As true as that is, I think the people should still worry 100x more about government surveillance than about commercial surveillance. Commercial surveillance is only trying to sell you something you don't need. In contrast, government surveillance, with or without cooperation from commercial entities, is trying to lock you up for victimless crimes or on flimsy evidence because they have run out of real terrorists to fight. The government's data collection is vastly larger than of anyone else, all paid for by you with your taxes. Encryption, cybersecurity, and minimizing data retention are the primary ways to fight it.
> Commercial surveillance is only trying to sell you something you don't need.
This simply isn't true. Commercial surveillance is a means and method of inserting itself further into your workflows or lives. Just think of all the health and identity related 'features' being rolled out (and celebrated), and how governments are readily capitulating to them. It isn't far fetched or tinfoil to consider that these commercial entities, at some point in the future, can become the arbiters of decisions that affect you.
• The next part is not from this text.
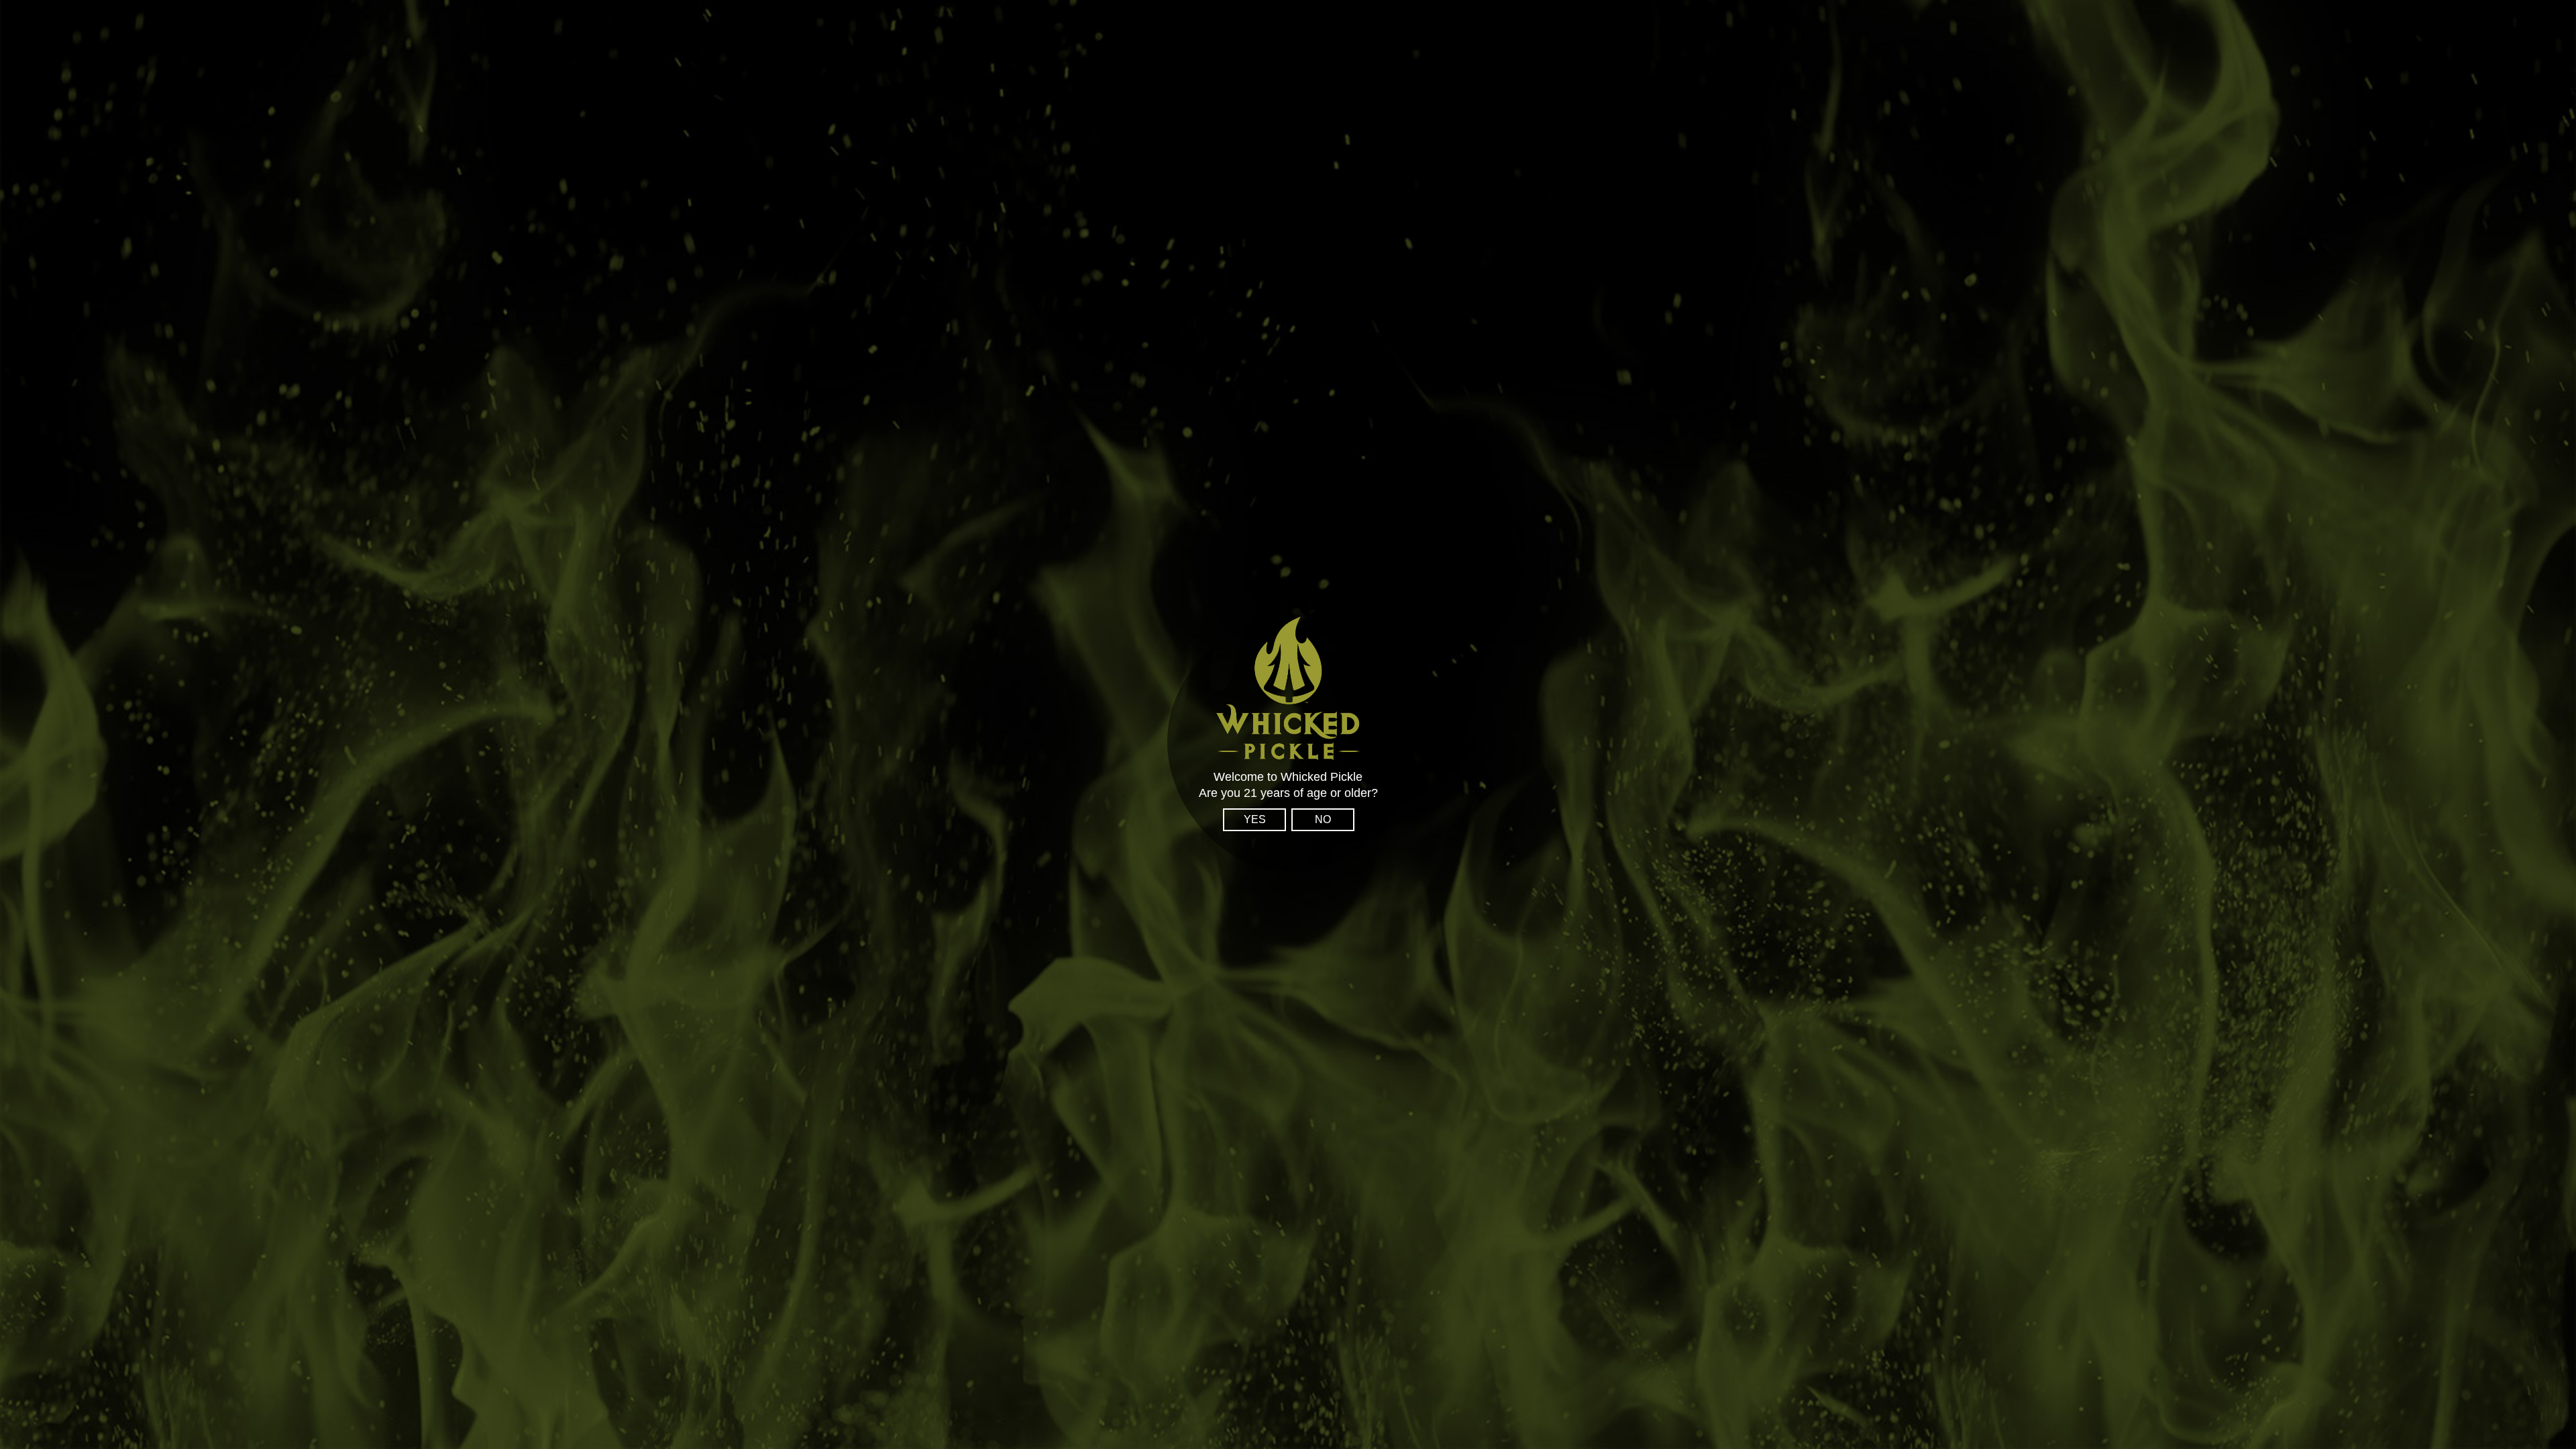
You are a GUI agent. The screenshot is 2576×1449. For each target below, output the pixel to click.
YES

This isn't even about commercial vs government surveillance, they are equally dangerous, and of both you should be equally wary; governments are far more careful with actions, even with malicious intent, whereas commercial entities with deep pockets are often abstracted away sufficiently to escape blame or consequences. However, governments that delegate to commercial for decision making means that there is little to no difference in the 'type' of surveillance.
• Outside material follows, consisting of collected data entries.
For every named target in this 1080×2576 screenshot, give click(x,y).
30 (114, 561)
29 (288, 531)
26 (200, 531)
Minimizing your own ecosystem lockin is extremely important.
> health and identity related 'features'
But it's easy enough to just opt out of all that. I don't use fitness or health wearables. I don't have my DNA or ancestry analyzed. I don't use online/telehealth services. Hell I don't even visit the doctor very often. I don't trust healthcare at all because it's very easy for them to use "scare" marketing to get people to pay for all kinds of stuff that (a) they don't need and (b) has very little real benefit and (c) that in most cases is for conditions that common sense and a little self-discipline can avoid.
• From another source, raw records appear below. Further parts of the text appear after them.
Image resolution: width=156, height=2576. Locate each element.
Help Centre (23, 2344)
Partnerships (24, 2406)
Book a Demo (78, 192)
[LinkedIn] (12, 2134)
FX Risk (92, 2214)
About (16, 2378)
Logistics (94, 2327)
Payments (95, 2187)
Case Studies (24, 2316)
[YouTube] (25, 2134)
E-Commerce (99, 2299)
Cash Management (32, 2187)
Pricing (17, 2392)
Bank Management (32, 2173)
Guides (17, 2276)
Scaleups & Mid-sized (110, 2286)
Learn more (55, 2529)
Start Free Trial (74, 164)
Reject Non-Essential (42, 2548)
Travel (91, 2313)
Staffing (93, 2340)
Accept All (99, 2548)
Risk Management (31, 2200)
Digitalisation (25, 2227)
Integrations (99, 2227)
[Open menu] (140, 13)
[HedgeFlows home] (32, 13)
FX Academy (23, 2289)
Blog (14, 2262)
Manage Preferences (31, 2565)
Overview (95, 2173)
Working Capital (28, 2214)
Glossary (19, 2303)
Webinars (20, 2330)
You're free to think that doctors and health organizations operate on some higher plane of morality but the truth is they are businesses and need to compete for customers just like any other business does.
When the government is allowed to buy information which would otherwise require a warrant, private surveillance becomes government surveillance.
This should be the top rated comment. This [1] is the tactic that is used by government agencies to actively work around protections afforded by the Constitution of the United States.
[1] https://www.washingtonpost.com/outlook/2021/04/26/constituti...
Exactly, there is no difference. In fact in some ways it is worse because the government can say with a straight face they aren't collecting your data and monitoring you... they just pay someone else for that service.
Yep, and I keep harping on that one simple point. If that data is collected at all, it will be used. Even with laws protecting it. Look how HiPAA has become something of a joke now between regular breaches and app everything, which skirt as much as they can.
> Commercial surveillance is only trying to sell you something you don't need.
Besides the maximimization of revenue, the profit motive also dictates the reduction of risk. Consider any application for insurance, membership, coverage...
>government surveillance, is trying to lock you up because they have run out of real terrorists to fight
"Government is surveilling/fighting you because who else" is easily applicable to $EvilCorp monopolies, because its tautological.
I assume that all data the commercial providers have on you, the government can access too if they would like to. Probably the government is even happy they can "outsource" a lot of data collection.